[Stored items]
━━━━━━━━━━━━━━━━━━━━
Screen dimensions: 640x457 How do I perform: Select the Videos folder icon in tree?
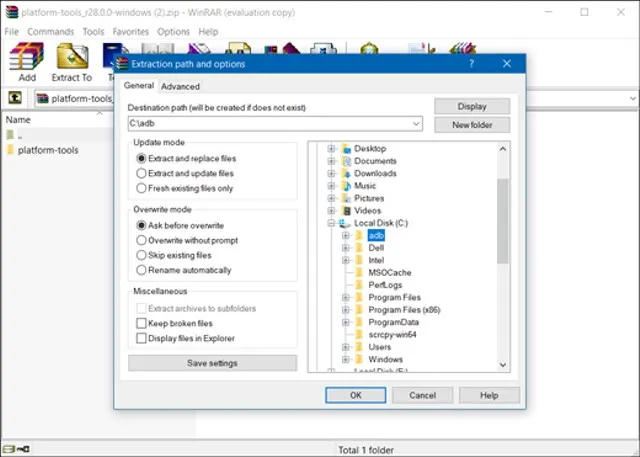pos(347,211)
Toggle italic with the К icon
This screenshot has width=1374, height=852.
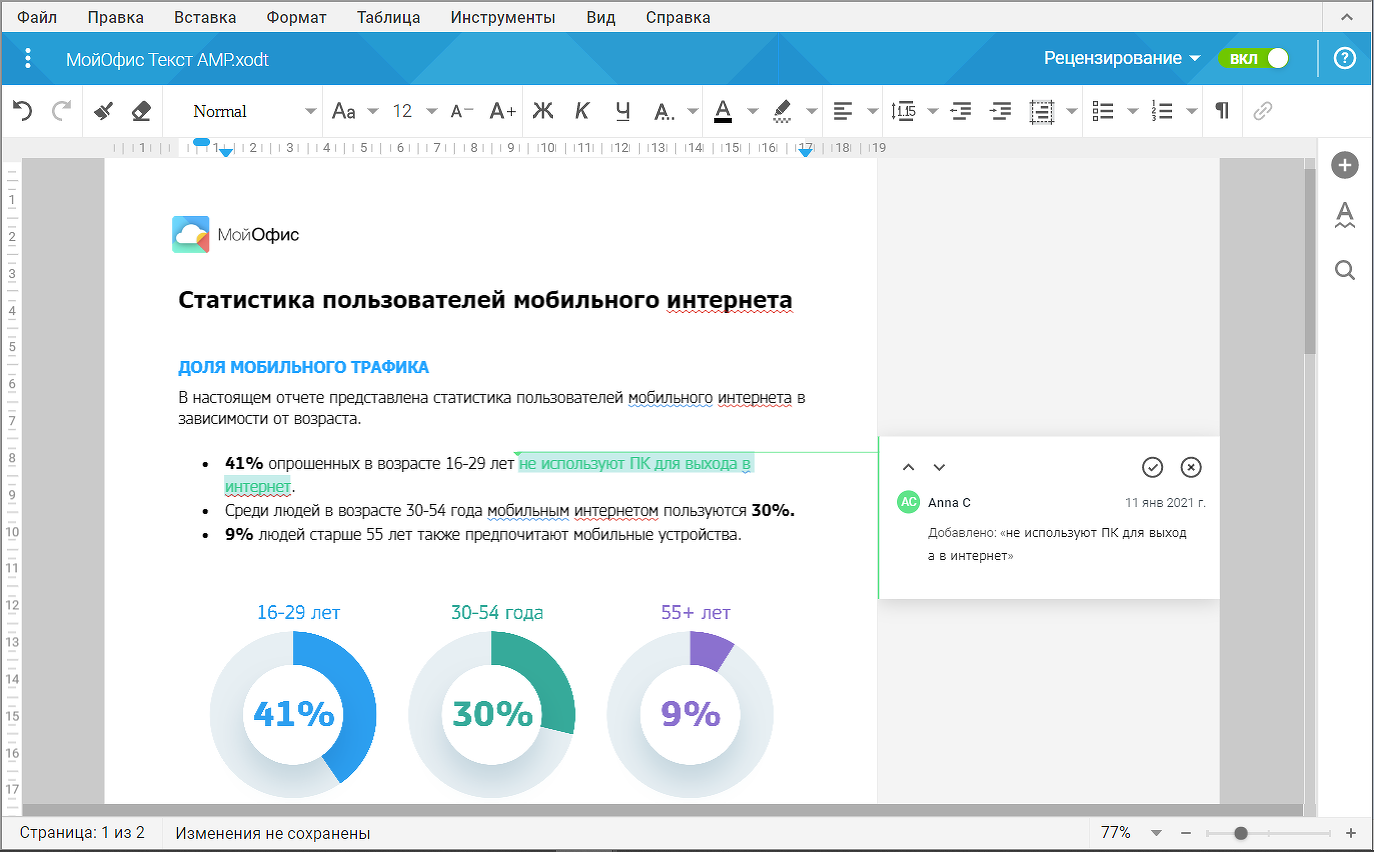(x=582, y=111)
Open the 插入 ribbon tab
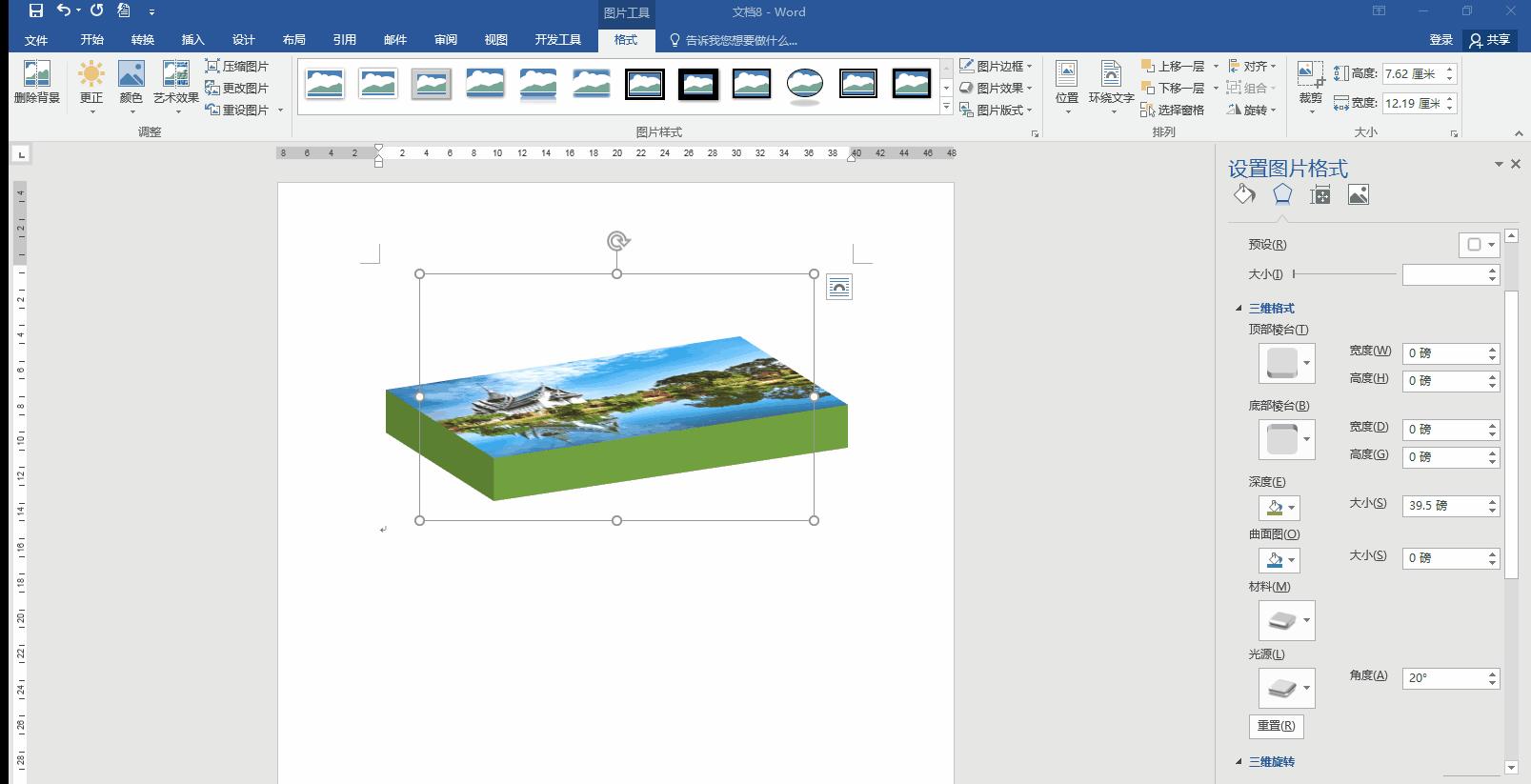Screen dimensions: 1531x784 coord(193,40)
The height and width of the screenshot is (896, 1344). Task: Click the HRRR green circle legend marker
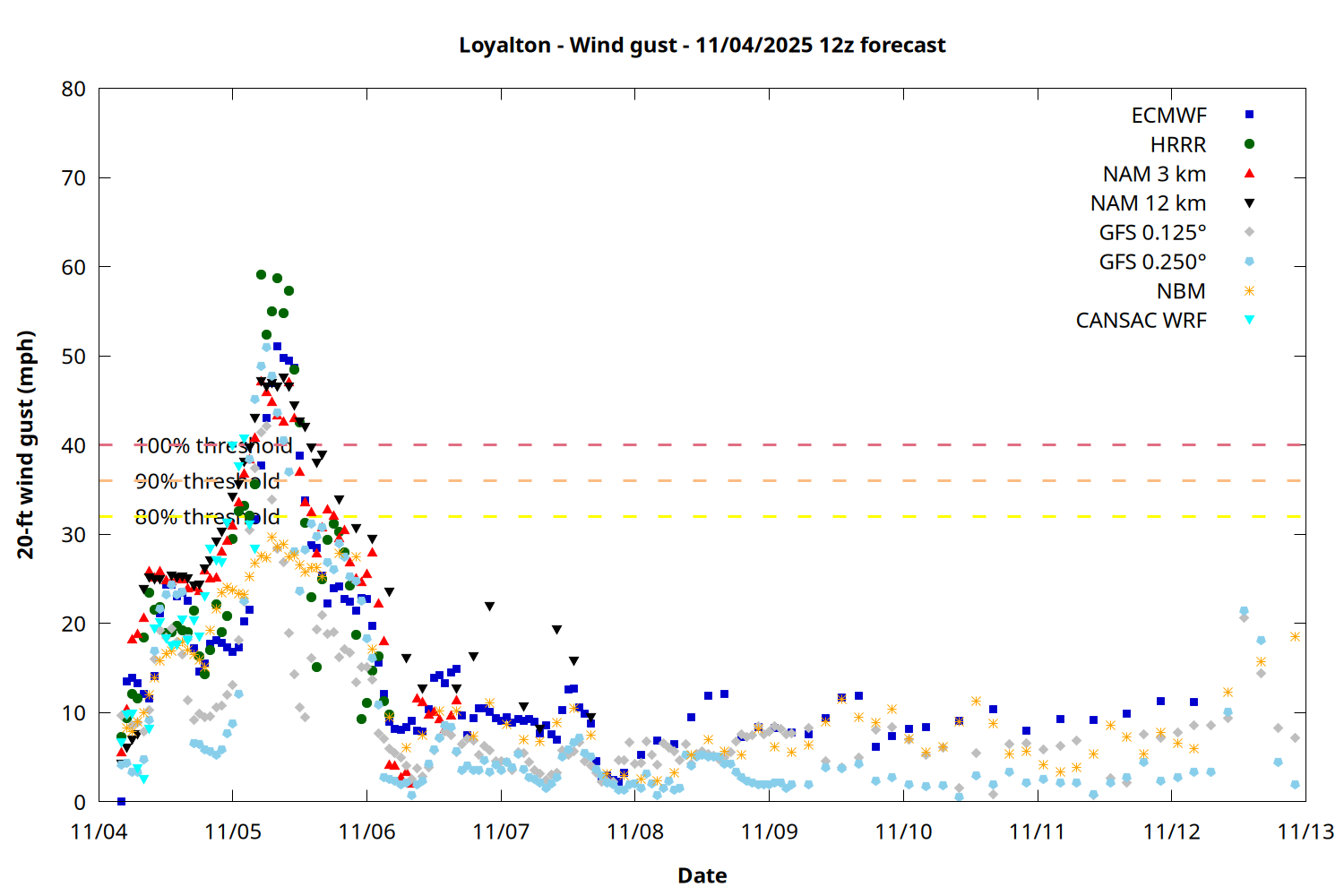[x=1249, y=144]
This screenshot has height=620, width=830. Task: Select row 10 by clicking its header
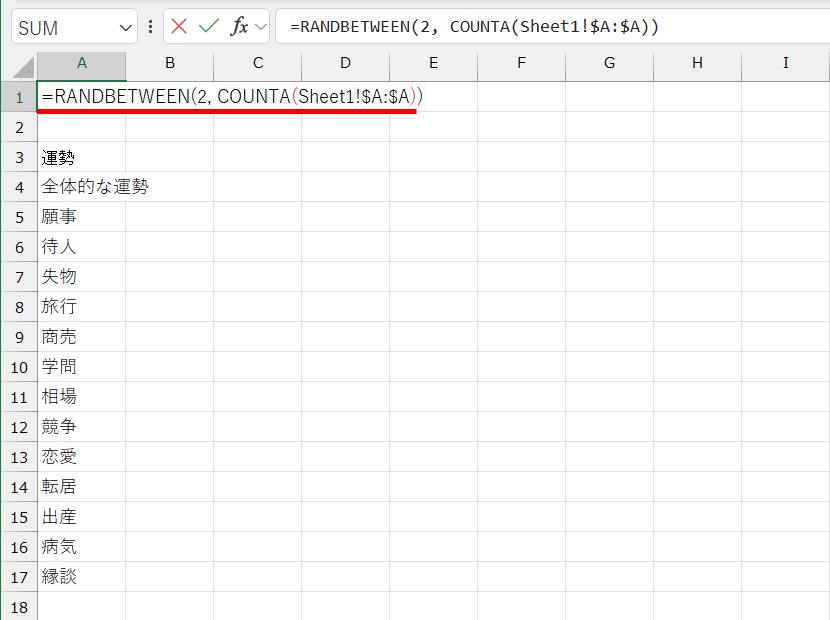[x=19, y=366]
━━━━━━━━━━━━━━━━━━━━
Leave every picture out. Retype the remaining data exactly.

RESPONSE AREA:
Screen dimensions: 640x457 How do I perform: Select the Videos folder icon in tree?
pos(347,211)
Toggle italic with the К icon
This screenshot has width=1374, height=852.
(x=582, y=111)
Open the 插入 ribbon tab
Screen dimensions: 1531x784 coord(193,40)
The height and width of the screenshot is (896, 1344). Task: Click the HRRR green circle legend marker
[x=1249, y=144]
This screenshot has height=620, width=830. Task: Select row 10 by clicking its header
[x=19, y=366]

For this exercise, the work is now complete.